Bulgarian concert pianist

Dora Deliyska (Bulgarian: Дора Делийска; born 1980) is a Bulgarian concert pianist residing in Vienna, Austria.

==Biography==
Deliyska was born in Pleven, Bulgaria in 1980. Beginning piano lessons at the age of five, she performed her first public concert four years later at nine.

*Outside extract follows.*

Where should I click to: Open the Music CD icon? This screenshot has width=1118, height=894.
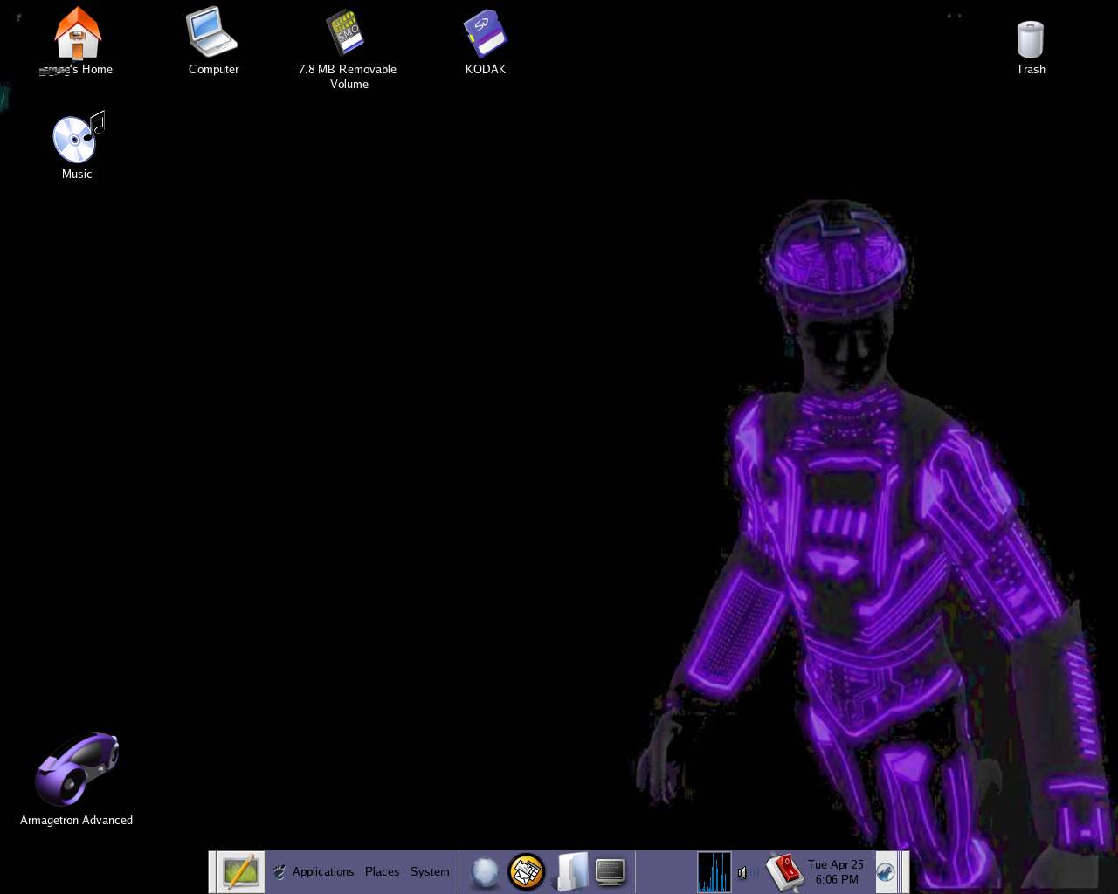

Deliyska studied at the Oxana Yablonskaya Piano Institute in Castelnuovo di Garfagnana (Tuscany), Italy from 2008 to 2009. Since then, she has obtained a master's degree in performance from the prestigious University of Music and Performing Arts in Vienna (Universität für Musik und darstellende Kunst Wien)
where she studied under Noel Flores, Jürg von Vintschger and Stefan Vladar.

==Discography==
- 2009: Franz Liszt: Klavierwerke (Gramola 98853)
- 2010: Frédéric Chopin Franz Liszt: Balladen und Walzer (Gramola 98899)
- 2012: Doppelgänger: Franz Liszt Franz Schubert (Gramola 98931)
- 2013: Franz Schubert: Klavierwerke (Gramola 98969)
- 2014: Caprice Viennoise – Kreisler, Brahms, Ravel, Enescu. Luka Kusztrich (Violine), Dora Deliyska (Klavier) (CAPRICCIO)
- 2014: Meeresstille – letzte Sonaten. Beethoven, Schubert (Gramola 99018)
- 2014: Robert Schumann, Kreisleriana, Kinderszenen und Paganini-Etüden 3/1/2 (Gramola 99058)
- 2015: Danzas. Greg Anderson, Béla Bartók, Astor Piazzolla, Igor Stravinsky, Alberto Ginastera. Dora and friends. With Luca Monti (Klavier), Nora Romanoff-Schwarzberg (Viola), Yury Revich (Violine), Florian Willeitner (Violine), Georg Breinschmid (Bass) (Gramola 99099)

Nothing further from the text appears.